→ **Source text**:
=-=-=

Excellent article by Ashley Hiruko of reports that Gov. Jay Inslee announced that Washington state intends to release up to 950 inmates confined in Washington state prisons — a reduction of about 6 percent, based on 2019 inmate numbers — to stop a potential widespread outbreak of COVID-19 in the prison.
Inslee and the Washington State Department of Corrections released their emergency plan to keep inmates safe from COVID-19 on Monday, after a back-and-forth of lawsuit responses between the state and Columbia Legal Services.
Columbia Legal Services had filed a petition in April, with the Washington Supreme Court on behalf of incarcerated petitioners. It called for the prompt release of thousands of prisoners to prevent the further spread of Covid-19 behind bars.
As of April 10, 2020, the department has tested 237 inmates and has had 179 negative results, 8 positive results. Fifty test results are pending. According to the department of corrections, the people tested have been isolated. As of April 10, 161 inmates remain in isolation. Another 912 others are in quarantine.

=-=-=

→ **Excerpted data**:
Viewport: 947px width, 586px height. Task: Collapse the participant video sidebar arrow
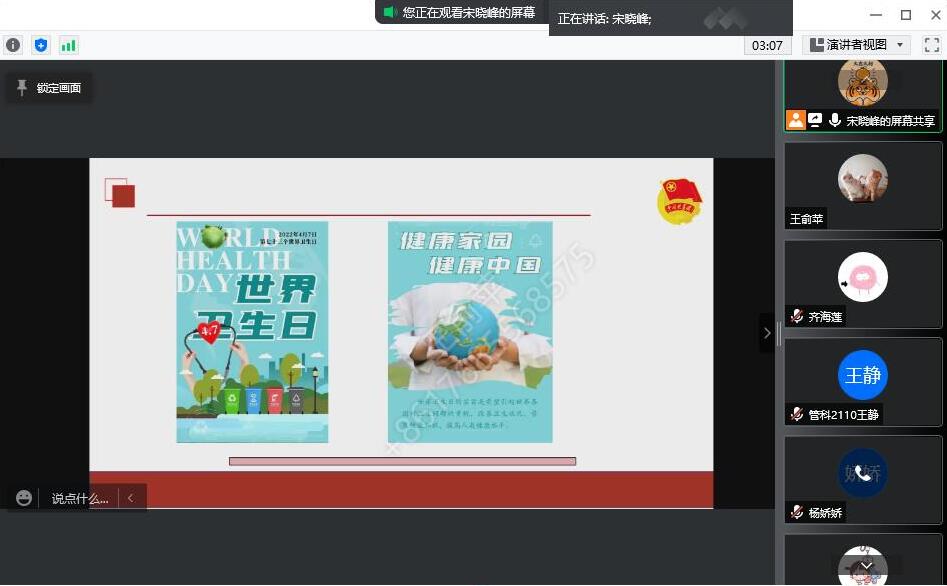click(767, 333)
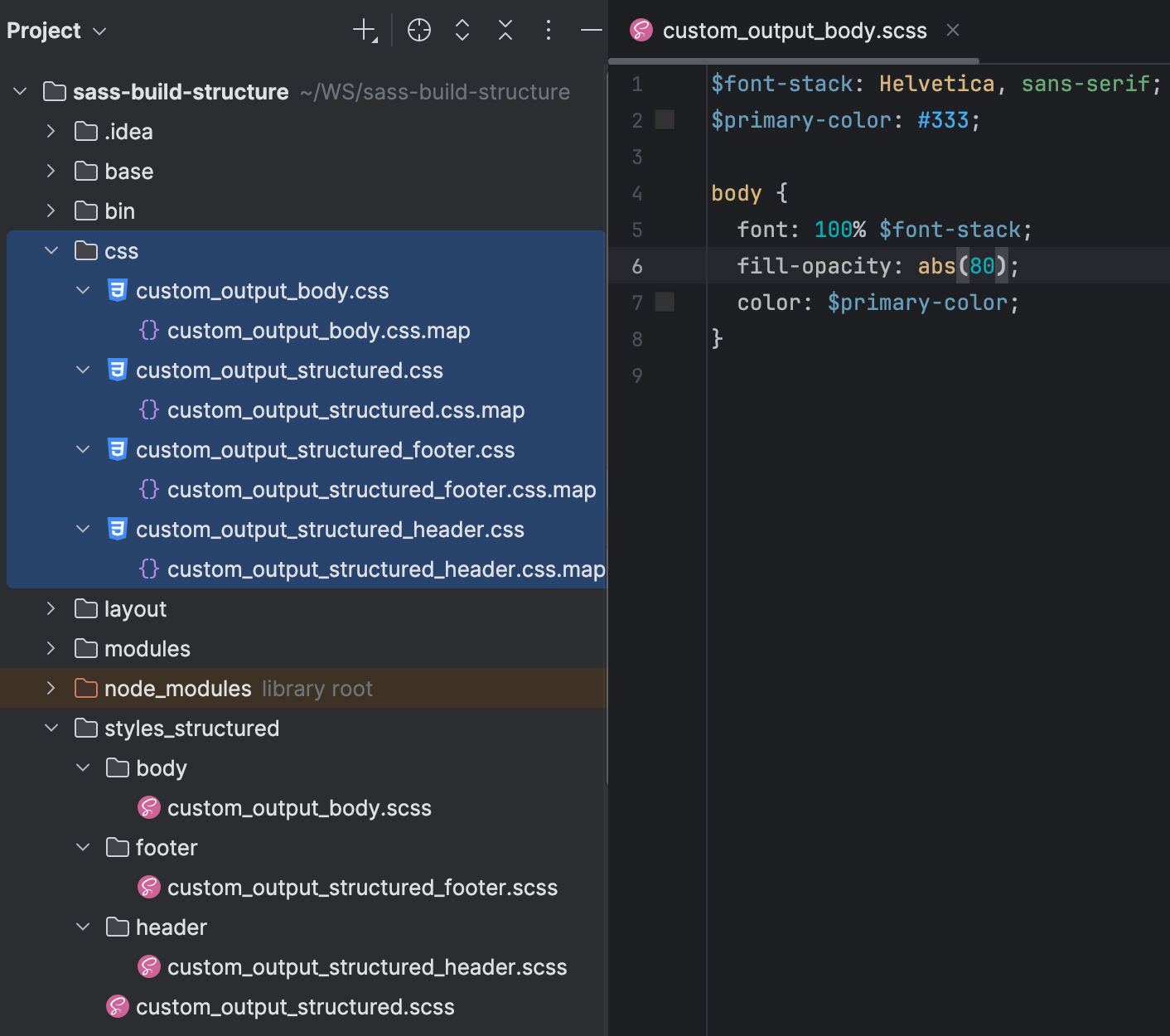The width and height of the screenshot is (1170, 1036).
Task: Expand the base folder
Action: click(x=51, y=171)
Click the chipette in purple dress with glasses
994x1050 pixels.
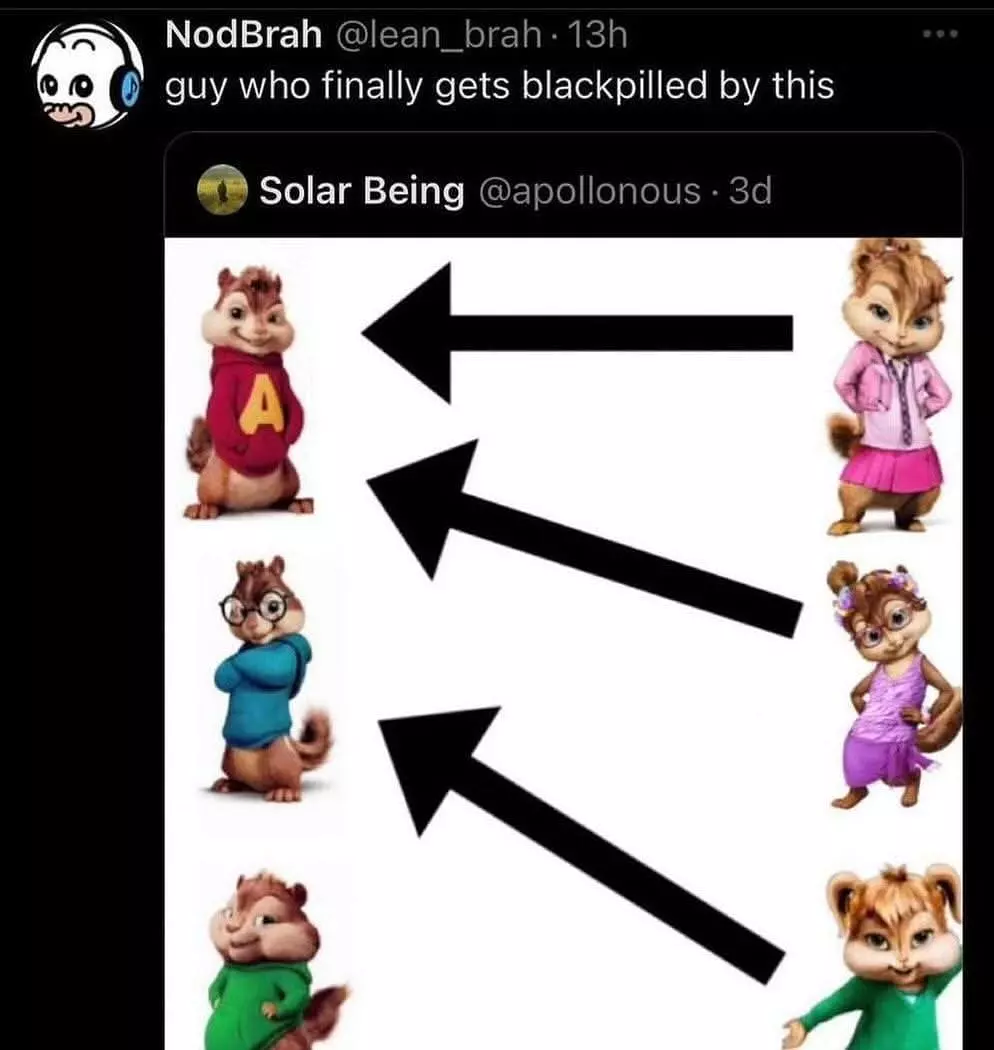895,685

=-=-=

Carry on the article about Washington state's plan to release prison inmates during COVID-19, starting right after its last sentence.

Jaime Hawk, of the ACLU’s Washington Campaign for Smart Justice, called the plan a helpful first step, but said it doesn’t remove the dangers of Covid-19 for incarcerated people in Washington state.
“We urge the governor and the Department of Corrections to do more to reduce state prison populations, which is the only way to follow the advice of public health experts and keep those living and working in our correctional facilities safe.” ~Jaime Hawk, ACLU
The state’s plan will target people for release who are:
• Non-violent inmates, both vulnerable and non-vulnerable, who have a release date within 75 days.
• Non-violent inmates and vulnerable inmates who have a release date in 2 to 6 months. They will be released through a re-entry planning process.
• Non-violent inmates and vulnerable inmates who have a release date in 6 to 8 months, with an approved release plan.
• Non-violent inmates who were jailed for lower level supervision violations
• Non-violent inmates who are already on work release and can be freed through the secretary’s furlough authority.